The moment breaks, and we look up at the voice—it’s the girl in the robe I passed the old woman off to. Her blue eyes glimmer as she lowers her hood to reveal curly, mousy-brown hair and a rosy-cheeked face. Her cane is missing, but her robe hides most of her uneven gait.

“Lady Himintell,” Lucien breathes. “What are you doing here?”

“I could ask you the same thing, Your Highness.” She raises an eyebrow at the gauze around my wrist. No doubt she wants to ask if Y’shennria and I planned for me to be here, but she can’t while Lucien is standing right next to us.

Lucien? The hunger slides in. You mean the target. The prey.

“I told you to stay out of your uncle’s business.” Lucien narrows his eyes at her. “But again and again you ignore me. Do you really want to be hurt that badly?”

“If I do, it’s none of your concern,” Fione snaps, and then as if realizing who she’s snapped at, she calms herself. “You shouldn’t be here, Your Highness. You know as well as I my uncle will take any chance he gets to lash out at you.”

Lucien glowers at her. There’s something between them I can’t quite put my finger on—some resentment, some history. More history than just Fione being shunned at her Welcoming, that’s for certain. Fione turns to me and plasters a smile on her face.
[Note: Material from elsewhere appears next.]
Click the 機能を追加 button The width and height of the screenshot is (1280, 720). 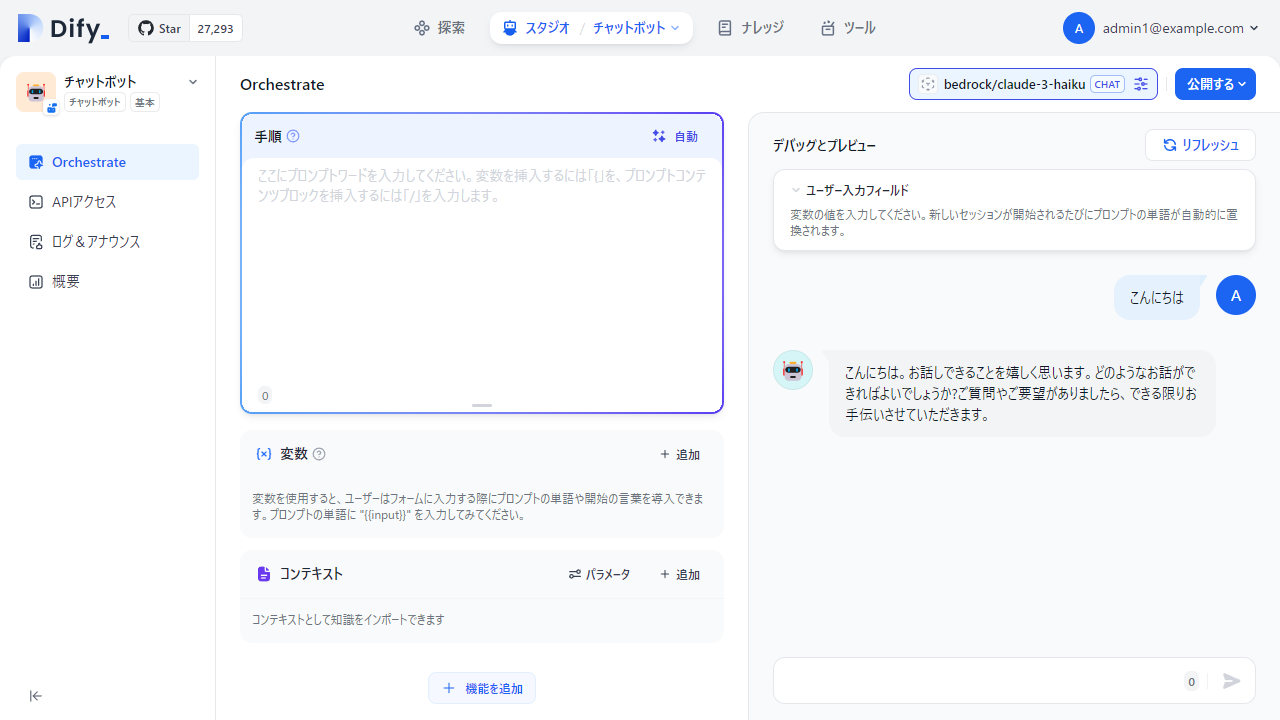pyautogui.click(x=481, y=688)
“If nothing else, the two of you make a lovely couple. But this is a very poor spot for a date, if you don’t mind my saying.”

A couple? A fleeting, impossible thought. It’s dangerous to say anything to her, to give away even one inkling that I know her outside of formality. Thankfully, Lucien asks the next question for me.

“You knew Gavik was going to be here, didn’t you, Lady Fione?”

Her smile doesn’t crack. “Of course. He’d been talking about it for weeks with the captain of the guard, taking walks in our lily garden and hashing out all the details. I’d planned to come ahead of time and herd away as many people as I could before the chaos broke, but—” Fione’s blue eyes flitter over the injured, exhausted crowd. “But no one would budge. There’s a tipping point in one’s desperation where the song of food and necessities becomes far louder than one’s safety. And these people have perhaps lingered on that point longer than possibly bearable.”

Lucien’s face grows somber as he looks over the crowd, too. He massages his forehead tiredly, muttering, “I could barely do anything. If she could see this, she’d be so ashamed. Disappointed in me.”

She. The weight with which he says it can mean only one person—Varia. Fione hears, her expression souring even through her actor’s smile.

“Don’t flatter yourself, Your Highness. Their suffering isn’t entirely at your hands. If she’s ashamed of anyone, it’s my uncle.”

Lucien falls quiet, and Fione snorts derisively, her hand resting on a small dagger at her waist. She pulls it out, inspecting the blade carefully. It’s a beautiful thing—jeweled with rings of sapphires and pearls, the blade gold-kissed silver. A noble’s dagger. No—a royal’s dagger.